[ABOUT THIS TASK] Find each line below containing the word "computer" and copy it.

[Dataset entries]
⟨
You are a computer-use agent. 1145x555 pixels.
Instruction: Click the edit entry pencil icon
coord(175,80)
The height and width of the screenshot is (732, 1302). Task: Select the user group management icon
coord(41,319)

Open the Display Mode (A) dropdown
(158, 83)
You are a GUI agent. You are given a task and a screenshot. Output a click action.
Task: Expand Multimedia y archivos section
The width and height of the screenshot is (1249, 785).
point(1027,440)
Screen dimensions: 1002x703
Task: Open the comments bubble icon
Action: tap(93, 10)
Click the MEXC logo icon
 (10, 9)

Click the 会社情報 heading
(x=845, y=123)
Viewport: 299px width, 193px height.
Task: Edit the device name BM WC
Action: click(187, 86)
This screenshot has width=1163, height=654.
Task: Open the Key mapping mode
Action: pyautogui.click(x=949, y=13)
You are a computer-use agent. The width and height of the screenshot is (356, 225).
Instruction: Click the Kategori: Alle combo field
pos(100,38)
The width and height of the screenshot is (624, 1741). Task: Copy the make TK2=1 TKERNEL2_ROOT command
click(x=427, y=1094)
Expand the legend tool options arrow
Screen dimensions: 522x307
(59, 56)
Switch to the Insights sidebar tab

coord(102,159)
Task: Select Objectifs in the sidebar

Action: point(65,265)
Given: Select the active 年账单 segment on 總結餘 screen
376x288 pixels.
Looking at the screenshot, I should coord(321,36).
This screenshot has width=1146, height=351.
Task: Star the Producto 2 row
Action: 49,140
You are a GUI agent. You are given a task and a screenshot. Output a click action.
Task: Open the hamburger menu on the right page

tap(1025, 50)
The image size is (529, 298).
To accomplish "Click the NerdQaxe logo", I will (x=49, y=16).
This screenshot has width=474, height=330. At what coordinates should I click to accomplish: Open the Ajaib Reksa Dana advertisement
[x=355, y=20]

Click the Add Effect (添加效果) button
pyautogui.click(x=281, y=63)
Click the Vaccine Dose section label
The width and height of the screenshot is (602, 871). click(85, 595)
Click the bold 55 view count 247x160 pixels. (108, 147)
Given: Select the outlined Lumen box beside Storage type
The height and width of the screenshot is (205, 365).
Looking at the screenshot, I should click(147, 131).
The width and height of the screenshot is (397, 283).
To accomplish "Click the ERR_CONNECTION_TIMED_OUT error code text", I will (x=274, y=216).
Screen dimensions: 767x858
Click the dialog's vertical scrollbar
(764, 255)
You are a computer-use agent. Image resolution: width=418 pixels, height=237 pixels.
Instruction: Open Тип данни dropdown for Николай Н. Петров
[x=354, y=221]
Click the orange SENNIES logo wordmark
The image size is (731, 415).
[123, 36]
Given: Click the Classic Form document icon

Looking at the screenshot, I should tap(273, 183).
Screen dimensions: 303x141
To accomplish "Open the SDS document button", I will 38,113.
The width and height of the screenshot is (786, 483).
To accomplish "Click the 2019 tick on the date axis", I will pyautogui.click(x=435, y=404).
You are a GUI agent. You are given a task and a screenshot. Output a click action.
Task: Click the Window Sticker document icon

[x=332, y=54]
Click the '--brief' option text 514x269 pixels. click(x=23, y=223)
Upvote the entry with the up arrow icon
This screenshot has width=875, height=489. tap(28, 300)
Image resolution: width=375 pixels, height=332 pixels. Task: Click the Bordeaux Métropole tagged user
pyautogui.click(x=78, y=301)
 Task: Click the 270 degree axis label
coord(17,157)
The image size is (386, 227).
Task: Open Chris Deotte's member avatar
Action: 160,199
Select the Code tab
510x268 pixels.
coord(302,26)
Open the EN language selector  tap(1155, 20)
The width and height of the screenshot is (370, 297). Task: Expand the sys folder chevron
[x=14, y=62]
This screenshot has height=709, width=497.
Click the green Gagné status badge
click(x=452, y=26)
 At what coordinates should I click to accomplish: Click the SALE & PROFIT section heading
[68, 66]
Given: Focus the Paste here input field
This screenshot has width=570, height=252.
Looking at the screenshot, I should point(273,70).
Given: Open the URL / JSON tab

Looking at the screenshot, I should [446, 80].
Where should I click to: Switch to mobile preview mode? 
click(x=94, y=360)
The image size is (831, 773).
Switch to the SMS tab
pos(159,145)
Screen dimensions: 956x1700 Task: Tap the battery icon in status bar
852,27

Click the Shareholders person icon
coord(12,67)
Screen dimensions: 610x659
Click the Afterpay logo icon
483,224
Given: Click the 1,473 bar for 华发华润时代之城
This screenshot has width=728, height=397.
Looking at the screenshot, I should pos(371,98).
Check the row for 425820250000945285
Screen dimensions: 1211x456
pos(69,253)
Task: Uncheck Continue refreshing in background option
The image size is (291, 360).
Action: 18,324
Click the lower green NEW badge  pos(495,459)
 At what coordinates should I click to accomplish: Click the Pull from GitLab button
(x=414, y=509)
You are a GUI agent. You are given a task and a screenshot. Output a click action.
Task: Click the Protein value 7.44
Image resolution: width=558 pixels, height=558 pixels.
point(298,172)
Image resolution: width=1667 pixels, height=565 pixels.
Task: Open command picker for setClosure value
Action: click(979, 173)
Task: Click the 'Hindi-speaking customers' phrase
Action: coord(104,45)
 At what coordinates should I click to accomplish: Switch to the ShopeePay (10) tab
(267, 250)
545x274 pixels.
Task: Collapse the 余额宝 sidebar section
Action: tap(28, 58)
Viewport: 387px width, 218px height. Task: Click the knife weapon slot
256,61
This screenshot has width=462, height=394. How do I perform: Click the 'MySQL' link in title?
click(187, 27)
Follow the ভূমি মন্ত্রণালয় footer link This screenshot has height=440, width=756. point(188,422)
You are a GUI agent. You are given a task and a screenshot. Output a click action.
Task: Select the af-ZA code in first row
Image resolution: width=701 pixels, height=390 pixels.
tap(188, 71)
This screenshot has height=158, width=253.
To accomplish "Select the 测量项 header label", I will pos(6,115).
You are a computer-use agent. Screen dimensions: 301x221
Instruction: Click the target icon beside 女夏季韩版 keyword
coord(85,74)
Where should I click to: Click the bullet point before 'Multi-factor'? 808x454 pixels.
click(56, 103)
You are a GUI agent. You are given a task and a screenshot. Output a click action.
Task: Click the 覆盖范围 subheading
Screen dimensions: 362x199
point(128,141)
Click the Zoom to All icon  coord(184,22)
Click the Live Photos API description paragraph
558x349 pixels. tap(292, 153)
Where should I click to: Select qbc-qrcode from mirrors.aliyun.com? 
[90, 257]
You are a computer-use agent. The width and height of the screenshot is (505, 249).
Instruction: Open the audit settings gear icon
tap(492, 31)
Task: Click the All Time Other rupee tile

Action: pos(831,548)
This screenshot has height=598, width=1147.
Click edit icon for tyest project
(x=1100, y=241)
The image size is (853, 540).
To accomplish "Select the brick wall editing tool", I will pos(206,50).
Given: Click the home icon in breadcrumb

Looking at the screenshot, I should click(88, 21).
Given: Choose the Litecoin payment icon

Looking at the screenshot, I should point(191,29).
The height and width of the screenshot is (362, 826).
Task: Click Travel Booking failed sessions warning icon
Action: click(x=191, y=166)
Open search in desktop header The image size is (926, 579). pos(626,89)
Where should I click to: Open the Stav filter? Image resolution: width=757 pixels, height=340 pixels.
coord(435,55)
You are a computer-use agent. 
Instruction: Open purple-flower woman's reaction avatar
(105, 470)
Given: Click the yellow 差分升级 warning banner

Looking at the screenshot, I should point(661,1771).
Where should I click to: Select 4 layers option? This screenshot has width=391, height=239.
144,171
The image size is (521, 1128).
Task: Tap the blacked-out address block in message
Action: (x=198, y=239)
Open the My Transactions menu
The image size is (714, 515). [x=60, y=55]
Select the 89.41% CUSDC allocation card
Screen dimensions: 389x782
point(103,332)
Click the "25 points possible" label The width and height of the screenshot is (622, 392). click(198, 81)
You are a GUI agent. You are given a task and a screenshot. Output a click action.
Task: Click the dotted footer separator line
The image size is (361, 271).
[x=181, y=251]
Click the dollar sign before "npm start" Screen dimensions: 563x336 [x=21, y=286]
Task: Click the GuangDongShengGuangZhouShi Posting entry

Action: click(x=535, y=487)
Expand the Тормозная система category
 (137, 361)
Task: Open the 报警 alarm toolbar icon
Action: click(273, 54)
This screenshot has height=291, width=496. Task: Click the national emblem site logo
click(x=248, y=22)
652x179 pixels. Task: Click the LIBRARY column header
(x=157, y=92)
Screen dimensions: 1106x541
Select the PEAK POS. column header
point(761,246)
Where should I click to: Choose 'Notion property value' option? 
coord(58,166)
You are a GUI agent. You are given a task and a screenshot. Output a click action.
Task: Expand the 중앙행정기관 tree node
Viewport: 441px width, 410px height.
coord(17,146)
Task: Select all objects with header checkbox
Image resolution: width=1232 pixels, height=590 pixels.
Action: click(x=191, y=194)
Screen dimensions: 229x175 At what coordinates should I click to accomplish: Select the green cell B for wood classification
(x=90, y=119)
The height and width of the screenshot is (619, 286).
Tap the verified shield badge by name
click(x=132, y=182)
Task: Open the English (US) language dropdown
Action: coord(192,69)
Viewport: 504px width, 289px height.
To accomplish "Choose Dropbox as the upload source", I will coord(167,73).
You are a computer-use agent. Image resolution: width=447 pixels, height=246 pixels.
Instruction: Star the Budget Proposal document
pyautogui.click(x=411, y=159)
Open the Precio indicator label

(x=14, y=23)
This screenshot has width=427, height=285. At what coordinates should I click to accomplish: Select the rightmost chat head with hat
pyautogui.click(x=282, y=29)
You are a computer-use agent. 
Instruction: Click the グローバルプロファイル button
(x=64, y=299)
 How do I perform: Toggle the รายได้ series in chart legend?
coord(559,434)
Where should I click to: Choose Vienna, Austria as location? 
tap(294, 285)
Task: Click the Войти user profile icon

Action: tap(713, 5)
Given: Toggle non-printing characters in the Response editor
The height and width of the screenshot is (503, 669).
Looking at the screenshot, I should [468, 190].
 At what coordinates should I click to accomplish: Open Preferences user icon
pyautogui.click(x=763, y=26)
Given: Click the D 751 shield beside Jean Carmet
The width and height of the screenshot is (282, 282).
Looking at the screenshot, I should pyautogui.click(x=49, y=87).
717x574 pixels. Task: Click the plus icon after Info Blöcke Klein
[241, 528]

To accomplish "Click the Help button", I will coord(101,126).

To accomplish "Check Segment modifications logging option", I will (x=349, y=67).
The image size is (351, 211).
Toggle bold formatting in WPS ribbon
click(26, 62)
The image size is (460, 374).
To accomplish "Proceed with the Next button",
⟩
[RESULT FOR THIS TASK]
You are a computer-use agent. 1145x555 pixels.
You are a computer-use agent. The width and height of the screenshot is (356, 225).
You are a computer-use agent. Image resolution: width=418 pixels, height=237 pixels.
You are a computer-use agent. Screen dimensions: 301x221
You are a computer-use agent. The width and height of the screenshot is (505, 249).
You are a computer-use agent. 
You are a computer-use agent. Image resolution: width=447 pixels, height=246 pixels.
You are a computer-use agent. 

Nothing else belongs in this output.